„Falujące śledzie” pani Małgorzaty Błasiak zwyciężyły w konkursie na „Gdyński Przysmak”, zorganizowanym przez Agencję Rozwoju Gdyni. Ta szybka i łatwa w wykonaniu przystawka może stać się kulinarną wizytówką miasta.
Pani Małgorzata, rodowita gdynianka, do konkursu zgłosiła się rzutem na taśmę, bo ostatniego dnia. Informację zobaczyła na Facebooku. Rozejrzała się po szafkach i lodówce, a następnie przyrządziła „falujące śledzie”, które przypominają koniki morskie, więc morskich akcentów nie brakuje. Przystawkę można poza tym przygotować łatwo i szybko – w gronie rodzinnym lub ze znajomymi.
„Falujące śledzie” zyskały uznanie jury w składzie: Joanna Grajter – rzecznik prasowy Urzędu Miasta Gdyni, Jacek Debis – dyrektor Agencji Rozwoju Gdyni, Piotr Siewielec – szef kuchni restauracji COCO, Waldemar Kalista – szef kuchni restauracji TRIO. Oceniający musieli uruchomić wyobraźnię, bowiem wyboru dokonywali na podstawie przesłanych zdjęć. Oprócz estetycznych walorów liczyła się łatwość i szybkość wykonania.
II miejsce zajął pan Roman Zagórski za rybę w smakach orientu na sałacie z młodego szpinaku i grillowanej pomarańczy z salsą z pomidorów i papryki. To kulinarne nawiązanie do dzieciństwa, kiedy laureat odwiedzał wraz z mamą halę targową z najlepszą rybą w mieście, a naprzeciwko stały stragany z pomarańczami, paprykami i sałatą.
III miejsce zajął pan Andrzej Ławniczak za zupę bursztynową. Jury doceniło oryginalny pomysł oraz wyrafinowanie dania. Potrawa wymaga nieco więcej czasu w przygotowaniu, ale efekt końcowy w pełni to wynagradza.

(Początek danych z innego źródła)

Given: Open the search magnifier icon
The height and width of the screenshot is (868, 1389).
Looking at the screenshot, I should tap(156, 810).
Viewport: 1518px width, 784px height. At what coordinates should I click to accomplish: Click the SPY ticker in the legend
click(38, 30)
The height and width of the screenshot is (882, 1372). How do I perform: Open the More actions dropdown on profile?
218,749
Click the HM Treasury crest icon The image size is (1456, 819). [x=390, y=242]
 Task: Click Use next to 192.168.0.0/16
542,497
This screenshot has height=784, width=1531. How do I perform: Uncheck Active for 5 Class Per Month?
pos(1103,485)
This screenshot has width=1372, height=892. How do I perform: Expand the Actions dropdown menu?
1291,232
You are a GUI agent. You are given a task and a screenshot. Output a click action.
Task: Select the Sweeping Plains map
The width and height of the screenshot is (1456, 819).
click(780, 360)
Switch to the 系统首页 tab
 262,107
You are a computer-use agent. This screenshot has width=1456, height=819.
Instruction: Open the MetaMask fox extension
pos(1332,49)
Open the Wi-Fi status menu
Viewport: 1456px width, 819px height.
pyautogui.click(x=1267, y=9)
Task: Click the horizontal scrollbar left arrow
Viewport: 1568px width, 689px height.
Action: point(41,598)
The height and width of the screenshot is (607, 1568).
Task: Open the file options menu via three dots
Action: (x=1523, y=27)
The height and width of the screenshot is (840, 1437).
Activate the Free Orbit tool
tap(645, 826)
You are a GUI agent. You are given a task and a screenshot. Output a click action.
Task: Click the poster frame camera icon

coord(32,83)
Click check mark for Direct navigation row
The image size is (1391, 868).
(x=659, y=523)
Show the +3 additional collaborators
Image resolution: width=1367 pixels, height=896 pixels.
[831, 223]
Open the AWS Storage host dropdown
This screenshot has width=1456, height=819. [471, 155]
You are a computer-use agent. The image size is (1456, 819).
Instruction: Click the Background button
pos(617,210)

Jury przyznało także dwa wyróżnienia: pani Beacie Kwaśniewskiej za „gdyńską muszlę” oraz Bernadecie Zycie Puzdrowskiej za polewkę śledziową. Pani Bernadeta otrzymała również nagrodę specjalną za własnoręcznie przygotowaną książkę kucharską ze zdjęciami i autorskimi, odręcznymi opisami potraw. Przepisy przywiozła osobiście z Kaszub.